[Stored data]

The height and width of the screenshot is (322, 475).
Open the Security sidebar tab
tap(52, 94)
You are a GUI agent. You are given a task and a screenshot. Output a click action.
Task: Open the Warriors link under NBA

**About this task**:
Retype each record. Keep every character as it is.

**Problem solution**:
The height and width of the screenshot is (322, 475).
Open the Security sidebar tab
tap(52, 94)
You are a GUI agent. You are given a task and a screenshot. Output a click action.
Task: Open the Warriors link under NBA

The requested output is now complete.